Thomas Sankara veut inverser les rapports de force économiques, politiques et géopolitiques, et entend éradiquer la pauvreté dans son pays, qu’il rebaptise « Burkina Faso » (le « pays des hommes intègres » en langue mooré et dioula).
Héritier de la pensée panafricaine, il plaide pour une union globale des pays du continent comme seul remède au néocolonialisme politique et économique toujours pratiqué par l’Occident.
Il promeut un développement économique autocentré, et dénonce avec vigueur la dette imposée aux pays africains par les institutions financières internationales (FMI, Banque mondiale). Etranglés par des plans de rigueur drastiques, les gouvernements des pays du tiers-monde sont contraints d’abandonner toute réforme sociale, et de favoriser l’implantation de multinationales mortifères pour les économies locales.
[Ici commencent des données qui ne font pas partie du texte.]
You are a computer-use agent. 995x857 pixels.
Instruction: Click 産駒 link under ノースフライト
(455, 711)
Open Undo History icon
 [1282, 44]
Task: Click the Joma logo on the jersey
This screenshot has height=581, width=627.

Son célèbre discours sur les méfaits de la dette de juillet 1987 au sommet de l’OUA reste un moment mythique de l’Histoire africaine.
Alors que la corruption gangrène tout le continent, Thomas Sankara affiche un train de vie modeste. Une importante réforme agraire est mise en place: alors qu’il importe 220 000 tonnes de céréales en 1984, le pays atteint, deux ans plus tard, son objectif de deux repas par jour. Jean Ziegler décrira plus tard les réformes de Sankara comme suit : « il a vaincu la faim, il a fait que le Burkina, en 4 ans, est devenu alimentairement autosuffisant ».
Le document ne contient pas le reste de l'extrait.